The Earth’s atmosphere is so densely packed near the ground, that once electric charge has been lifted above 3km, the ‘path of least resistance’ to complete the circuit is initially upwards. The charge travels from the top of the thundercloud (~10km) to the lower reaches of the ionosphere (~80km) where it spreads around the globe and leaks back to the Earth’s surface over the 99% of the globe where thunderstorms are not active at that time. Optical confirmation of the linkage between thunderclouds and the ionosphere was obtained as recently as 1995 with the imaging of ‘sprites'.

Changes in the sun directly influence the global electric circuit. Cosmic rays control the ease with which current can flow through the atmosphere and these are modulated by changes in the solar wind. In total energy terms, solar variability can have negligible influence on the weather, but the leverage gained via the global electric circuit yields possible mechanisms for meteorological and climatic influence. The aim of our research is to determine the viability of such links.
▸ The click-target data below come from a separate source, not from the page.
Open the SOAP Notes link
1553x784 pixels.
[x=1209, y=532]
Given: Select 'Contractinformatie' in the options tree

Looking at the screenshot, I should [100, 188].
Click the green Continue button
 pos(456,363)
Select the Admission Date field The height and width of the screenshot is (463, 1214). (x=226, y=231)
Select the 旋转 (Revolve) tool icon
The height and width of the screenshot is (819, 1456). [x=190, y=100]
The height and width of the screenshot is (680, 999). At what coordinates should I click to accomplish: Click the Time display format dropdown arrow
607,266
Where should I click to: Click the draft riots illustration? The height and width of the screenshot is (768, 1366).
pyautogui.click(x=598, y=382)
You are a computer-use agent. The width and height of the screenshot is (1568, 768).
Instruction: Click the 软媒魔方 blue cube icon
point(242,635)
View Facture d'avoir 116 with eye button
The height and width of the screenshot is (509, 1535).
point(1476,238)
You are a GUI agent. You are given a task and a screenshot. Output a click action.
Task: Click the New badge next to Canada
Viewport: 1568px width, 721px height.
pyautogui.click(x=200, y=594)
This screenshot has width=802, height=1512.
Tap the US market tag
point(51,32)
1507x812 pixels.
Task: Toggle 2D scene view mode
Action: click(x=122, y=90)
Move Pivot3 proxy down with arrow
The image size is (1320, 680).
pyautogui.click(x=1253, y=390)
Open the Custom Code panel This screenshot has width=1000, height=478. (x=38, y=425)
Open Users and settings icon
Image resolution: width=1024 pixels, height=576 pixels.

Vostok is an ideal site to measure the global circuit. It is on a high (3500m) plateau which improves the linkage to the ionosphere by over 50% compared with sea-level sites. Minimal variation in station weather on time-scales of less than a day is also vital for relating the measurements to the global circuit.

Since 1998, an international research program has been undertaken at Vostok in collaboration with Drs Oleg Troshichev and Alexandr Frank-Kamenetsky of the Russian Institute of Arctic and Antarctic Research in St Petersburg, Dr Edgar Bering from the University of Houston and Dr Volodya Papitashvili of the University of Michigan. We have been able to show an influence of solar variability on measurements of the vertical electric field of the global circuit at this site.

A more difficult measurement to make, but one more directly related to the global electric circuit, is of the miniscule current (~3 pico-amps per meter squared, world-wide) that flows from the ionosphere to the ground in regions remote from thunderstorm activity. With the assistance of Dr Edgar Bering, the Australian Antarctic Division Science Technical Support group has developed a split-sphere to measure this current. This instrument was deployed at Vostok on the 28th January 2003 by Peter Jansen utilising United States Antarctic Research Program logistics, via New Zealand. At Vostok, the current through the Air-Earth Current Meter is approximately 160,000,000,000 times smaller than current through a 60 watt light-bulb!

Subsequent to our deployment, a delay has intervened. Vostok was closed and our instruments turned off. It had proved impossible to supply sufficient fuel from Mirny to sustain the winter operation of the station. Our Russian colleagues plan to re-open Vostok in November 2003 and we look forward to resuming our investigations of the global electric circuit.